Tarea: Transcribe, sin cambiar nada, el tramo del fragmento sobre el terremoto de Japón que va desde "Son ciudadanos que, sin" hasta "Sí, en Internet.".

Fragmento de origen:
Son ciudadanos que, sin ser periodistas, se convierten en intermediarios entre un evento fuera de serie y un público ávido de información fresca y oportuna, que no espera encontrarla en la radio. Ni en la televisión. Ni en la prensa escrita. Sí, en Internet.
Nos damos cuenta, que no es necesario esperar a leer el periódico matutino, mientras se bebe un café, para enterarnos qué sucedió en Japón. Son otros tiempos.
La noticia estuvo en Internet tan pronto como se registró. Y seguimos la información la madrugada del sábado, desde que se hablaba de un pequeño número de muertos –pequeño en comparación con la magnitud del terremoto–, hasta que poco a poco se presentó un panorama increíble. Dantesco. ¿La causa adjunta? La llegada de un tsunami.
Aparecieron los primeros videos filmados por aficionados y por el equipo de la agencia de noticias Kyodo. Escenas donde los vehículos arrastrados por el tsunami, parecían juguetes. Donde los contenedores se apilaban como si fuera cajitas de cerrillos, de esas delgadas y angostas que entregan a los turistas en algunas de las promociones de hoteles o restaurantes. De barcos que se destrozaban contra un puente, ahora sí que como cáscara de nuez. De una ola impresionante que devoraba parte de una ciudad con una rapidez que se antojaba de película, con efectos especiales dignos de un Oscar.

Datos proporcionados:
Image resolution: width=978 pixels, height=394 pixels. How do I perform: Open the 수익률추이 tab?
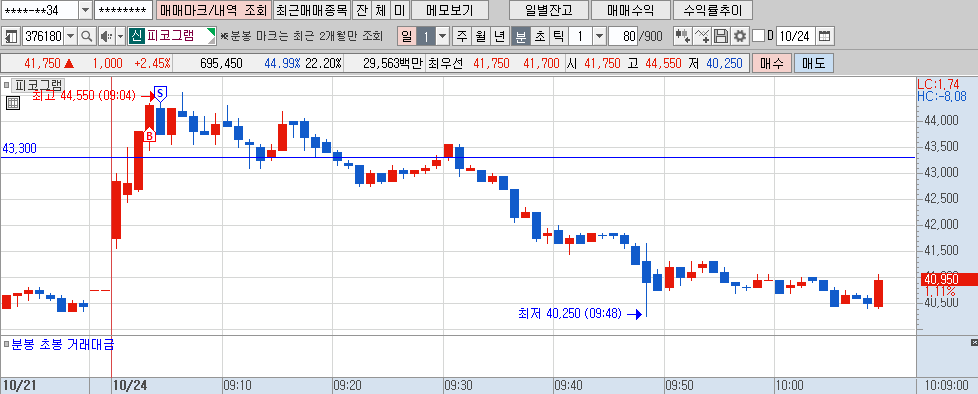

Respuesta:
Son ciudadanos que, sin ser periodistas, se convierten en intermediarios entre un evento fuera de serie y un público ávido de información fresca y oportuna, que no espera encontrarla en la radio. Ni en la televisión. Ni en la prensa escrita. Sí, en Internet.